TASK INPUT:
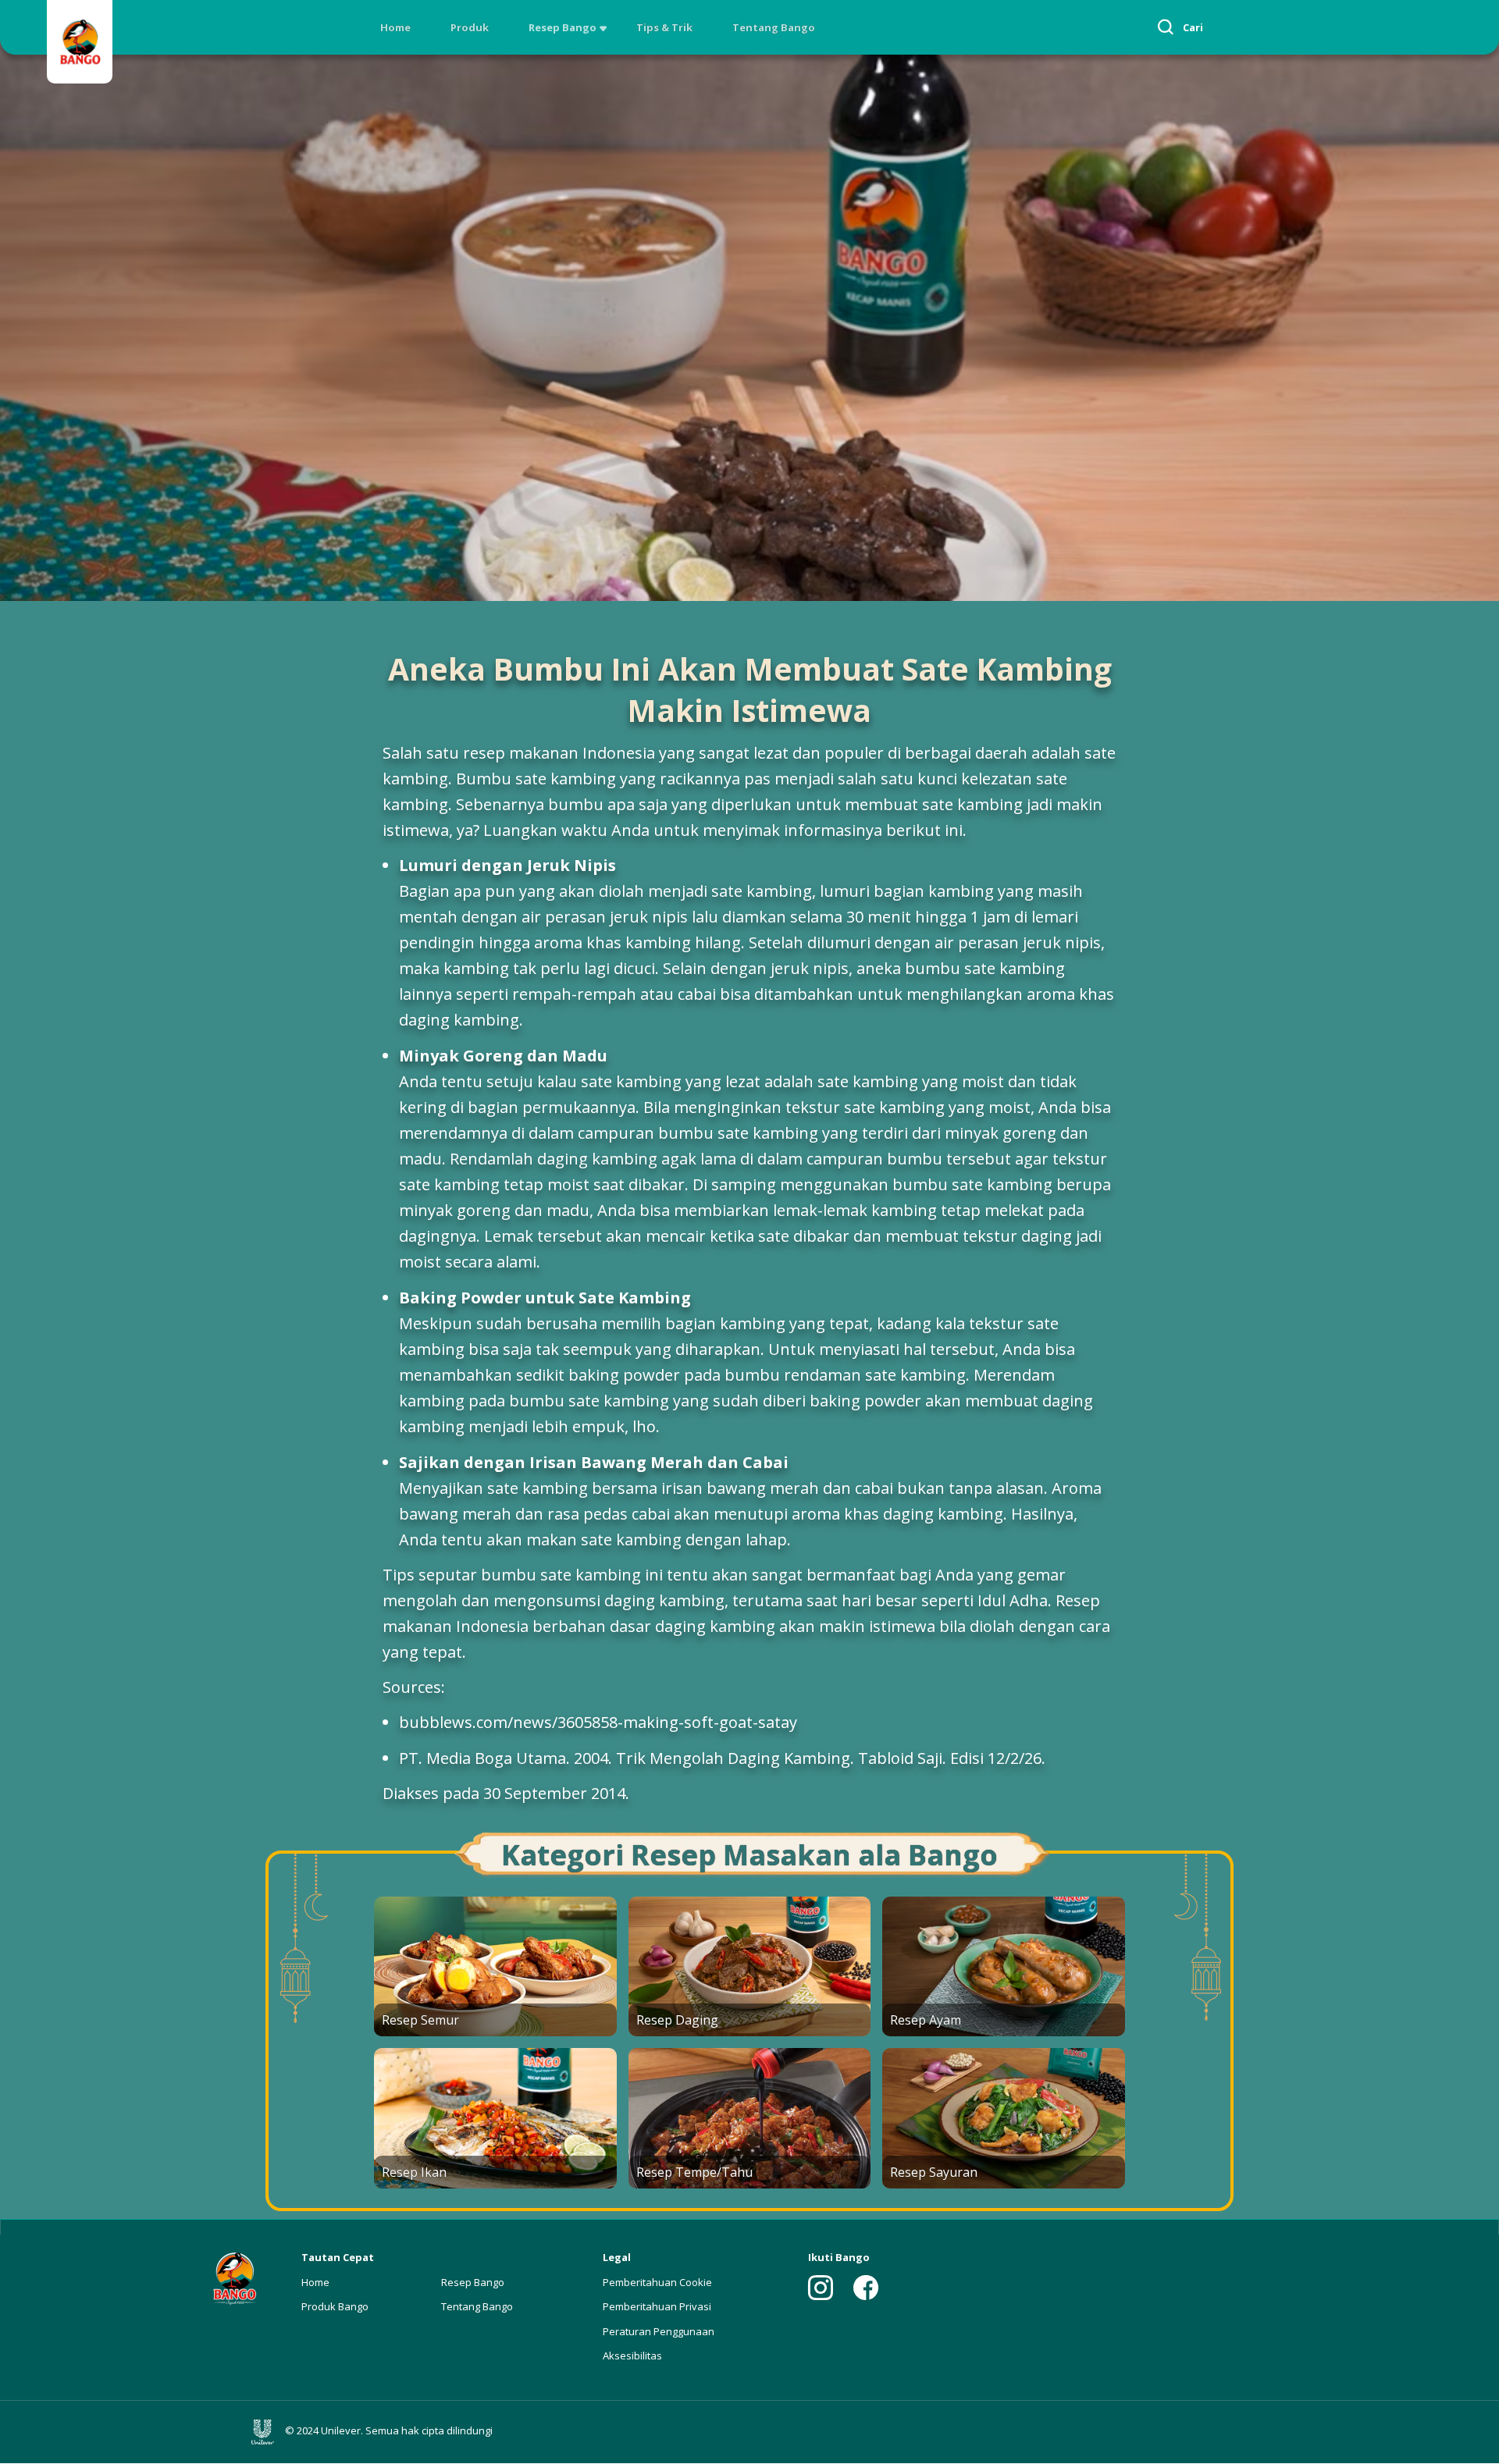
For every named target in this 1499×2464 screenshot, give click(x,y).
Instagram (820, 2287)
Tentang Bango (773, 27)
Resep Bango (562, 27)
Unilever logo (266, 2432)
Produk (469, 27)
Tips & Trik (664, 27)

--

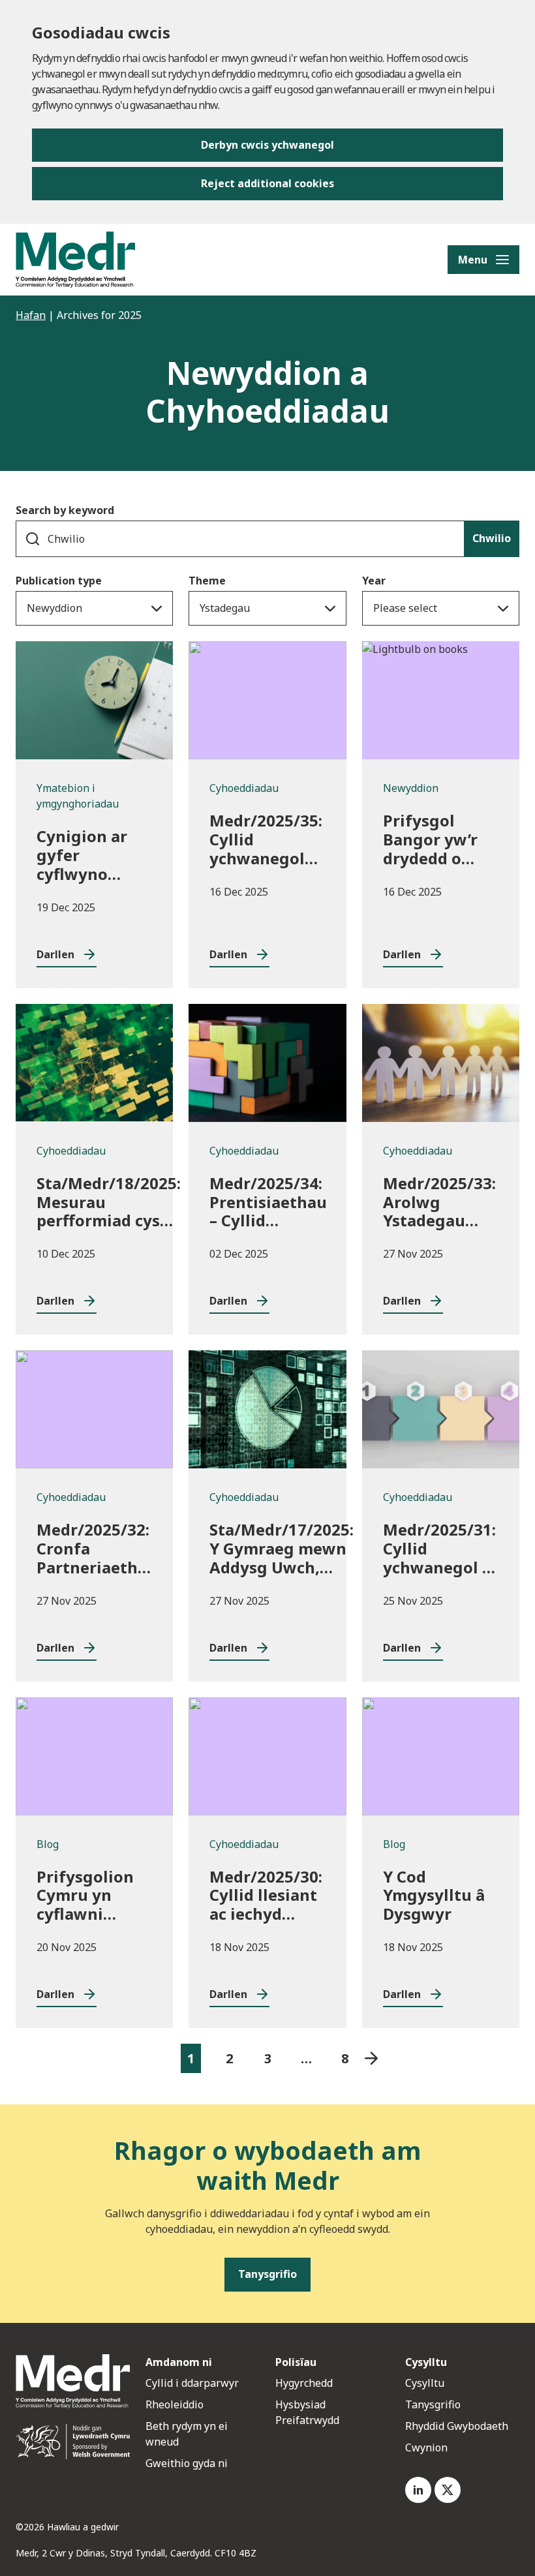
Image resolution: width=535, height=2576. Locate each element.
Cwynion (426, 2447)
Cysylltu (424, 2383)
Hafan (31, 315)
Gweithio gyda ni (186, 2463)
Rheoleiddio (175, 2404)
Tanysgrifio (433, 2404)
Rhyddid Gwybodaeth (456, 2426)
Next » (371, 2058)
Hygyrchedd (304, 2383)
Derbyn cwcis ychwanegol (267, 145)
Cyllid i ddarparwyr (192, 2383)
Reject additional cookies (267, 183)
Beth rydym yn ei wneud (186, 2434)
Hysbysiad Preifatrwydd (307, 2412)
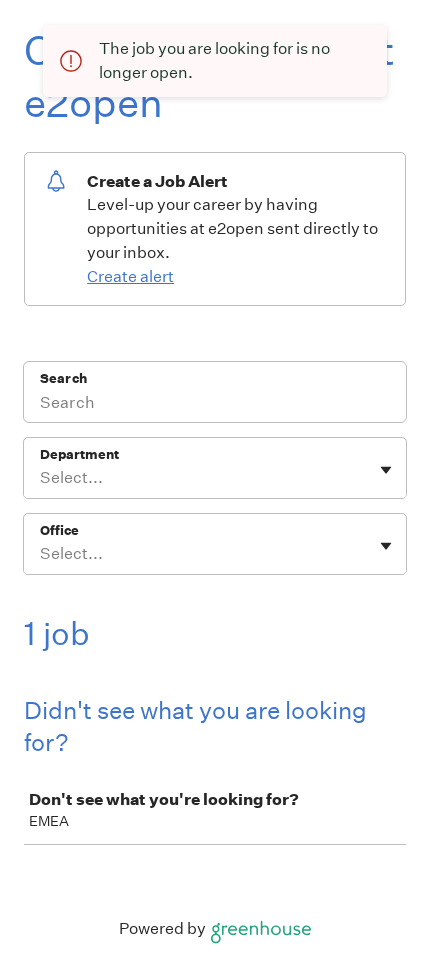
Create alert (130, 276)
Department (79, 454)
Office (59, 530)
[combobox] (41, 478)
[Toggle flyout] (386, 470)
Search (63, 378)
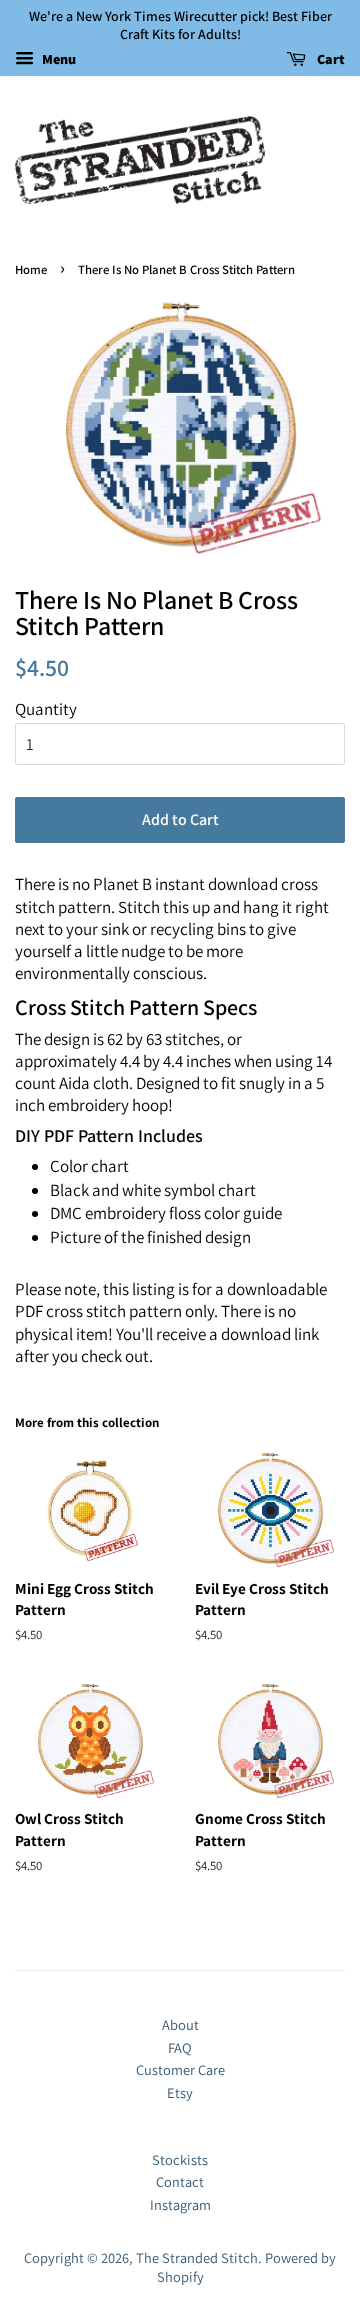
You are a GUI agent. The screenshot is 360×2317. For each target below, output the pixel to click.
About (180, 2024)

PROMPT:
From the listing above, the lines starting with the one that has "Instagram (820, 2287)" and running through the one that has "Tips & Trik (664, 27)" should be copied exactly, ends included.

WRITTEN RESPONSE:
Instagram (820, 2287)
Tentang Bango (773, 27)
Resep Bango (562, 27)
Unilever logo (266, 2432)
Produk (469, 27)
Tips & Trik (664, 27)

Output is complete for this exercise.